Dúvidas e Perguntas?

Objetivo
Determinar nossa localização sobre a Terra (Latitude e Longitude).

Considerações
"Onde estou?", pode parecer uma pergunta insensata, porque naturalmente todos sabemos onde estamos em um determinado momento, mas como poderemos informar a alguém qual é este lugar? Uma maneira usual é informar nosso endereço. Se soubermos o país, o estado, a cidade, o bairro, a rua e o número da casa, poderemos ser encontrados em qualquer lugar do mundo. Mas e se não estivermos numa cidade, e sim em uma fazenda, na selva ou no mar? A única maneira será informar nossas coordenadas sobre a Terra.

Você já deve ter observado que os mapas são graduados em latitudes, de 0 a 90 graus para o norte ou para o sul, a partir do equador, e em longitudes, de 0 a 180 graus a leste ou a oeste do meridiano que passa por Greenwich, na Inglaterra. Meridiano é a linha imaginária que vai de um pólo ao outro. Este meridiano foi definido como meridiano zero. A determinação das coordenadas de um ponto é feita, medindo-se os ângulos entre este ponto e o equador (latitude) e do ponto ao meridiano de origem (longitude). Este sistema de coordenadas é chamado de Sistema de Coordenadas Geográficas.

 

Coordenadas geográficas da Terra.
 
Na figura ilustramos: ponto G no meridiano-de-origem (Greenwich) e ponto P genérico (fora dos pólos) tendo  latitude j e longitude l.
Os arcos medem ângulos:
Arco P'P =
j, latitude de P (de 0 a 90º, positiva ao Norte, negativa ao Sul).
Arco G'P' =
l, longitude geográfica de P (de 0 a 180º, positiva a W de Greenwich, negativa a E).
Na figura é
l = ângulo G'CP'.

Esse sistema cobre toda a Terra e tem a vantagem de especificar cada ponto da superfície por duas coordenadas que não se repetem em outro local, evitando erros de endereçamento. Além disso o sistema de coordenadas permite que, a partir de uma listagem de dados, se construa um mapa.

Histórico
Os gregos e os romanos faziam seus mapas medindo as distâncias entre os pontos e colocando marcos para orientação. A milha romana, uma medida de distância muito usada, equivalente a 1 440 metros, tem esta origem: uma centúria (grupo de cem soldados) marchava 1 000 passos e aí era instalado um marco numerado. Alguns deles existem até hoje na Via Appia, em Roma, na Itália.
O primeiro cálculo do tamanho da Terra foi feito depois que Erastóstenes de Cirene (~220 anos A.C.) mandou medir a distância entre Siene e um lugar na Alexandria, 804 quilômetros ao norte.
Quase todo o antigo Império Romano foi demarcado assim.

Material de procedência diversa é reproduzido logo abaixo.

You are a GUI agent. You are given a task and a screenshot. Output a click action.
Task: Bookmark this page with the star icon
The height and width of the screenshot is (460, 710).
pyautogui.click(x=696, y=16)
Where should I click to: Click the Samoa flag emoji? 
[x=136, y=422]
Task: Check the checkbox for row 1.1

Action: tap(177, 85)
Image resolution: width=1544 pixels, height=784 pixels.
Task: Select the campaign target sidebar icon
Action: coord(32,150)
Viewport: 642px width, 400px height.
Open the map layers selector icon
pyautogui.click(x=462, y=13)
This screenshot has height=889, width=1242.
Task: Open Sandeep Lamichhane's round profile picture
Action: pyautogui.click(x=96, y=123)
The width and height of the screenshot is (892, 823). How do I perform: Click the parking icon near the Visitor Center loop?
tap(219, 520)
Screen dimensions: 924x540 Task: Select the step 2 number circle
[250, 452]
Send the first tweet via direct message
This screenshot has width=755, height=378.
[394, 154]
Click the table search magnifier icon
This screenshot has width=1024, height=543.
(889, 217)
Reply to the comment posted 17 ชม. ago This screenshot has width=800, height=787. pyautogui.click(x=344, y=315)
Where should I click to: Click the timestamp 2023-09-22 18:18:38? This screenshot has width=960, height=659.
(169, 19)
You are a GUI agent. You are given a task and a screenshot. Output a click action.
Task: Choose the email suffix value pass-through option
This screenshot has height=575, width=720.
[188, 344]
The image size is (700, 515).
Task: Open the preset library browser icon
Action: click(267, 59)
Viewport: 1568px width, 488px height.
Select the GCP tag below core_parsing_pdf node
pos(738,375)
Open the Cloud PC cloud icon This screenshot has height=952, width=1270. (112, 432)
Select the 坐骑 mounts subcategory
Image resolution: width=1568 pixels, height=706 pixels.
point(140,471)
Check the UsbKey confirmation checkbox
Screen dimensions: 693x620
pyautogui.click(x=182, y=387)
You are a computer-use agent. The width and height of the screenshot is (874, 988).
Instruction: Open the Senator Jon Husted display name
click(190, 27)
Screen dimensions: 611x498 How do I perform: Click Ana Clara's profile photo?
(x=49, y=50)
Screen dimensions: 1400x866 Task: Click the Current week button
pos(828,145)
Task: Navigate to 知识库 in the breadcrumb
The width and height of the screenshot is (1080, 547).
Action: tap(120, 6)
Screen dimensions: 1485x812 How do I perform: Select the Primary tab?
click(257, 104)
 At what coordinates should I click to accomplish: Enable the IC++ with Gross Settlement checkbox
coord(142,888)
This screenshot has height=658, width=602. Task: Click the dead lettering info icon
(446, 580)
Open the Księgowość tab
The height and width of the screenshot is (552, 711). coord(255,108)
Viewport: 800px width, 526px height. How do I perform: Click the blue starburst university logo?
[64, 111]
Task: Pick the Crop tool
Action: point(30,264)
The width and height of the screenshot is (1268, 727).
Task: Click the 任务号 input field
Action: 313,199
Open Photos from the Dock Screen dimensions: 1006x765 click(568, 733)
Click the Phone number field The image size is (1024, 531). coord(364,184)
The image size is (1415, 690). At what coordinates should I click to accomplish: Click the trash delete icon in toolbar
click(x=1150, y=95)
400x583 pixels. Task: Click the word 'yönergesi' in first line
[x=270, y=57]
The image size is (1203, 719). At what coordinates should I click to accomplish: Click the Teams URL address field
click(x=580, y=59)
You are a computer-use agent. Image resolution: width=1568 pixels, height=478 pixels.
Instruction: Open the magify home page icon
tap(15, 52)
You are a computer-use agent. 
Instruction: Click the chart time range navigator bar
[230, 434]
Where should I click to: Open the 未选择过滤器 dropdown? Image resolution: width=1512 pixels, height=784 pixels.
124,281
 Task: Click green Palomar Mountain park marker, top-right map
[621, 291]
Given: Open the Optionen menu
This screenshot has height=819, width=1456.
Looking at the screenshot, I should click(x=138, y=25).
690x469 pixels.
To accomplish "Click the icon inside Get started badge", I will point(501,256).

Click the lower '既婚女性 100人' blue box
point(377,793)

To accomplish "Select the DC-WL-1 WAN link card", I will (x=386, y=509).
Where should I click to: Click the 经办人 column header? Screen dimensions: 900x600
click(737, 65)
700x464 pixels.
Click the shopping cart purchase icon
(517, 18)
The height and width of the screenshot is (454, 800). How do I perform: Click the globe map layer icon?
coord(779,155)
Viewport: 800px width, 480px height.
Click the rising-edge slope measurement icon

Mas com o desenvolvimento das navegações, as distâncias percorridas aumentaram muito e a medição no mar era impossível. Neste ponto o conhecimento astronômico se tornou imprescindível. Astrônomos, matemáticos e cartógrafos foram contratados pelos reis e definiram os procedimentos de medição. Os portugueses e espanhóis foram precursores das navegações baseados em "localização por estrelas" e principalmente pela posição do Sol, e levavam sempre um astrônomo para fazer este trabalho. Isto é feito pelos marinheiros até hoje, usando um sextante. Este procedimento nos permite encontrar a latitude de um lugar.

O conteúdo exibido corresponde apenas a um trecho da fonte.